Microsoft’s new SQL Server 2012 with its columnar capabilities along with already existing column oriented databases brings new opportunities to flash base storage in the data center. Along with the growing demand for big data in the cloud and massive analytic requirements, flash based storage and cache can assist to further increase performance of analytical processing.
What is Column Oriented Database?
A column-oriented DBMS is a database management system (DBMS) that stores its content by column rather than by row. This has advantages for data warehouses and library catalogues where aggregates are computed over large numbers of similar data items.

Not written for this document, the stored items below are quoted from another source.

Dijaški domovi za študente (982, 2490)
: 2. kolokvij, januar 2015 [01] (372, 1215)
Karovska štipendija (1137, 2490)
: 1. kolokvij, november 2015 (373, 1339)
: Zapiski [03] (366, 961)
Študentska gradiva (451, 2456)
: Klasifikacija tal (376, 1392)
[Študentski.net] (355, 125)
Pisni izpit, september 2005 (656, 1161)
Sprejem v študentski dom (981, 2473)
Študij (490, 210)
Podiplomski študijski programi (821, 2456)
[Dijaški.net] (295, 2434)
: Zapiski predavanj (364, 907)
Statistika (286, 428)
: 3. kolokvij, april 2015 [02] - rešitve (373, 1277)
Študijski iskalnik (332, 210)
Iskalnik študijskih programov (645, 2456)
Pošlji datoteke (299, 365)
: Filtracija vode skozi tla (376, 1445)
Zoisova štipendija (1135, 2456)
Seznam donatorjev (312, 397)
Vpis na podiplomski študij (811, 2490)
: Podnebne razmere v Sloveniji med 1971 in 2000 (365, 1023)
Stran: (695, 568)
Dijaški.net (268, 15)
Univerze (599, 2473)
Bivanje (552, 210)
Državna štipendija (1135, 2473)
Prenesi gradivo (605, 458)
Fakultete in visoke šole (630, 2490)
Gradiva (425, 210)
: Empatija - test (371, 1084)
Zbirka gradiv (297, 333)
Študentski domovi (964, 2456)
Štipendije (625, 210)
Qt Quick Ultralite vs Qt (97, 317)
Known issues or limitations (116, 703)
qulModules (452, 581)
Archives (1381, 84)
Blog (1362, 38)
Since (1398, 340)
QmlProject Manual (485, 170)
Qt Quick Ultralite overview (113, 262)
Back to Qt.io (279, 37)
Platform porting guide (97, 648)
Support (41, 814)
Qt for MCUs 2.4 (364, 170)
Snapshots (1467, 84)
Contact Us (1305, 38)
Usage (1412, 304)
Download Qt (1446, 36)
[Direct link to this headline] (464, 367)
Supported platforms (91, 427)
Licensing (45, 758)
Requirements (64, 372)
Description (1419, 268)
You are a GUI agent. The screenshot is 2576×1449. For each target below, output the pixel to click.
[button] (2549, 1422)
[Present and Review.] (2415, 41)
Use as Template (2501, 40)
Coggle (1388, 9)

In practice, row-oriented architectures are well-suited for OLTP-like workloads which are more heavily loaded with interactive transactions. Column stores are well-suited for OLAP-like workloads (e.g., data warehouses) which typically involve a smaller number of highly complex queries over all data (possibly terabytes).
Up to now, column oriented DBMS were a niche segment in the OLAP world. Although used by system vendors in the OLAP benchmarks, such as TPC-H to demonstrate system capabilities for record breaking, mainstream DMBS such as Microsoft SQL Server 2008 and Oracle 11 still used row oriented architecture.
Commercial columnar DBMS such as HP-Vertica, VectorWise, Sybase IQ and more were used mainly for high analysis environments, usually aside with the main organization’s DBMS. However, the growth of data and the demand for advanced analytics, data warehousing and business intelligence along with the rise of Big Data in cloud environments, have moved more and more organizations to adopt column oriented architecture.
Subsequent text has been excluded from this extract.